Yaşadığı bölge ve burnunun üzerindeki tüy demetiyle ismi “donmuş zirveli kertenkele” manasına gelen bu cins, yaklaşık 6,5 metre uzunluğunda ve 465 kilo civarındaydı. Uzun, dar bir kafatasına sahipti ve Jurassic devrinin zirve avcılarından biriydi.
Yaklaşık 199.3 – 182.7 milyon yıl evvel yaşadığı tespit edilen bu dinozorun tuhaf burun doruğu, çeşidin başka üyelerinin üreme maksatlı iletilerini gözlemlemek ve yorumlamak için kullanıldığı düşünülüyor.
Adını kemirgen gibisi ön dişlerinden alan ve kuşa emsal bir görünüme sahip olan “Incisivosaurus”.
Bir küme tüylü Maniraptoran dinozorlar içinde bilinen birinci eksiksiz diş yapısına sahip olan bu dinozor, 2002 yılında Çin’de keşfedilmişti.

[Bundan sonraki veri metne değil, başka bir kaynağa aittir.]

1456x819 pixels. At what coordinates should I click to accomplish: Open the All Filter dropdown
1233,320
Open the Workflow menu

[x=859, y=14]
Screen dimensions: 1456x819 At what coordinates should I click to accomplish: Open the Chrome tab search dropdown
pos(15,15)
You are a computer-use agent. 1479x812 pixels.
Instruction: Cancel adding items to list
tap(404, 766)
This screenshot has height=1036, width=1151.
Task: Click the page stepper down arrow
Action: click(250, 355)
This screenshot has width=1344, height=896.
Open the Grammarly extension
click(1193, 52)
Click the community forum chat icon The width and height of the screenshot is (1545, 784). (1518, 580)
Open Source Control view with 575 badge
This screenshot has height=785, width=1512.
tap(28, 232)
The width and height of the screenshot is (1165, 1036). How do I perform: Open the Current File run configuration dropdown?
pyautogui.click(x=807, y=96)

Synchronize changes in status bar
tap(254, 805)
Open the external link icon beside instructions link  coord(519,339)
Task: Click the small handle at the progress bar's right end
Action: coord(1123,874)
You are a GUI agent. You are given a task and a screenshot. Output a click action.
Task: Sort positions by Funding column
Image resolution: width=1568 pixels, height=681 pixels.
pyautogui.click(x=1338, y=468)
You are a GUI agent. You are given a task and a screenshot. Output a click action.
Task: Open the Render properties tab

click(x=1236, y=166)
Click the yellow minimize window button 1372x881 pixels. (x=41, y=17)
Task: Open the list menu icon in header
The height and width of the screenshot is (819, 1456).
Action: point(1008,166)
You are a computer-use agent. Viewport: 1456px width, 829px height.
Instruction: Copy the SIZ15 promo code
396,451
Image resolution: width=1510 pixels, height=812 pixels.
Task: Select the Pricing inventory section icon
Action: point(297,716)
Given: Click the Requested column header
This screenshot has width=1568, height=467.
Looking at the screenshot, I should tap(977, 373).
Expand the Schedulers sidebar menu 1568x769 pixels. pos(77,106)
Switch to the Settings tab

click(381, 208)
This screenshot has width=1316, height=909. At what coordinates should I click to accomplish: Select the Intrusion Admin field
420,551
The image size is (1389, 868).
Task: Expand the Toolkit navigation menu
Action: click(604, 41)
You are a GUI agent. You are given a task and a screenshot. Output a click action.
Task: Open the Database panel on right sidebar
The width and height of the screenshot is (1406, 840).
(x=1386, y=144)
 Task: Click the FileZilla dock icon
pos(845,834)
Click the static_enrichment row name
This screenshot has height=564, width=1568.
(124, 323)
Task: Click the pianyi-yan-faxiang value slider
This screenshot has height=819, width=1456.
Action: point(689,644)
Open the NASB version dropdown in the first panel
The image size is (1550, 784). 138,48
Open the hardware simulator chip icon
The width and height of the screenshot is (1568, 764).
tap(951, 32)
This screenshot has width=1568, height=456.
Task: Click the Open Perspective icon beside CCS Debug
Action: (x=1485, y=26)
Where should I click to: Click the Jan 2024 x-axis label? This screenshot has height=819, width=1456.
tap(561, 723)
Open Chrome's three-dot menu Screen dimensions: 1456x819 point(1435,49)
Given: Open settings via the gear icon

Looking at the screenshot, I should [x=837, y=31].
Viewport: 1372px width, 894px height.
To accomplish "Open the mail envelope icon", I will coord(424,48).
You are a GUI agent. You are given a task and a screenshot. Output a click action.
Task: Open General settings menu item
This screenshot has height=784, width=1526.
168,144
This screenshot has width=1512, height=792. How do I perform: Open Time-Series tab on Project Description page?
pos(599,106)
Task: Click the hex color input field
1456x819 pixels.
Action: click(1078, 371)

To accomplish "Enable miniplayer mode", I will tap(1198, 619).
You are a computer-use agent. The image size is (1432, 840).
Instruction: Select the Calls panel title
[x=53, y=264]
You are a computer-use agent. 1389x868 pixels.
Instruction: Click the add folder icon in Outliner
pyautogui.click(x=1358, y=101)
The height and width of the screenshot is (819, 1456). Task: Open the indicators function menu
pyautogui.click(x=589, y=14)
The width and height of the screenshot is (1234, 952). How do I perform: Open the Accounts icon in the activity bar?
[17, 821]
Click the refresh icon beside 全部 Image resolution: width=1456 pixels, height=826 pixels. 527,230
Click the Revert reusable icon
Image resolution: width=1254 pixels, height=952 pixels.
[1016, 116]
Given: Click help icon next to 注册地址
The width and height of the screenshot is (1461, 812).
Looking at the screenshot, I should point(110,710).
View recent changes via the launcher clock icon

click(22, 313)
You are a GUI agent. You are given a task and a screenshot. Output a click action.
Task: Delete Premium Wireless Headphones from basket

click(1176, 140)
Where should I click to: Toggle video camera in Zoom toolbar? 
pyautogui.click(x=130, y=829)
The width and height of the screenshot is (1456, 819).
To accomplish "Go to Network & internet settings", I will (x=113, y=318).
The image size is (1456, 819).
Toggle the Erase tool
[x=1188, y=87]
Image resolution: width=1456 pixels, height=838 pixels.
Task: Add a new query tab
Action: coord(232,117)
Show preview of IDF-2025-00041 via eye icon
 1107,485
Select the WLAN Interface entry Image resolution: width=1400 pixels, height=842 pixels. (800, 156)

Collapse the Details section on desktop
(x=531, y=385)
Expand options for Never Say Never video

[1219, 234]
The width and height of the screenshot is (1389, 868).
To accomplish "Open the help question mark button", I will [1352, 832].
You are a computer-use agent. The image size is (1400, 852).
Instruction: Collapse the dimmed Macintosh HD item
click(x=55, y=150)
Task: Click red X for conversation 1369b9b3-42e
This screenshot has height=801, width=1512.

123 milyon yıl evvel erken Kretase’te yaşayan Incisivosaurus, dinozorlar ve çağdaş kuşlar ortasındaki yakın ilgiyi açıkça gösteren tiplerden biriydi. İri gagası, körelmiş küçük kanatları ve tüylü gövdesiyle adeta bir kuşu andırıyordu.
Zürafaya misal beden yapısıyla ön ayakları ve boynu vücudunun öbür kısımlarına oranla epey uzun olan bir dinozor “Giraffatitan”.
150 milyon yıl evvel Jura Devri’nde yaşamış olan bu cins, yeryüzündeki en büyük canlılardan biriydi. 26 metre uzunluğa ve en az 15 ton ila en fazla 78 ton ağırlığında olduğu kestirim edilen dinozor, ebatlarına oranla hayli küçük bir beyni vardı.
Yüksek doruklu bir kafatasına ve ayırt edici kısa bir burna sahipti. Otçuldu ve beş katlı bir bina yüksekliğindeki yeşilliklere ulaşabilecek kadar devasa uzun bir boyuna sahipti.
Minik ön ayaklarındaki tek bir pençeyle tuhaf bir görünüm sergileyen “Linhenykus”.
Yakın vakitte Çin’de keşfedilen bir öbür dinozor tipi olan Linhenykus, sadece 60 cm uzunluğunda ve 500 g ağırlığındaydı ve başka dinozor çeşitlerine oranla hayli küçüktü.
Ayrıca uzun ve çevik uzuvlarıyla uzun bir kuyruğa sahipti ve bu da Geç Kretase devrine ilişkin başka tüylü, kuş gibisi dinozorlara emsal bir görünüm çiziyordu. Her bir ön ayağında tek bir pençeye sahip olması sebebiyle “Monodactylus” yahut “tek pençe” ismiyle de bilinirdi.
Çeşitli büyüklüklere ve her biri birbirinden farklı sıra dışı özelliklere sahip olan dinozorlar ile ilgili edinilen bilgiler her ne kadar yeterli üzere gözükse de; bu canlıların nasıl yaşadığı, ne hallerle çeşitlendiği ve soylarının hangi sebeplerle tükendiği gibi hususlar günümüzde hala tartışılmaya ve araştırılmaya devam ediyor.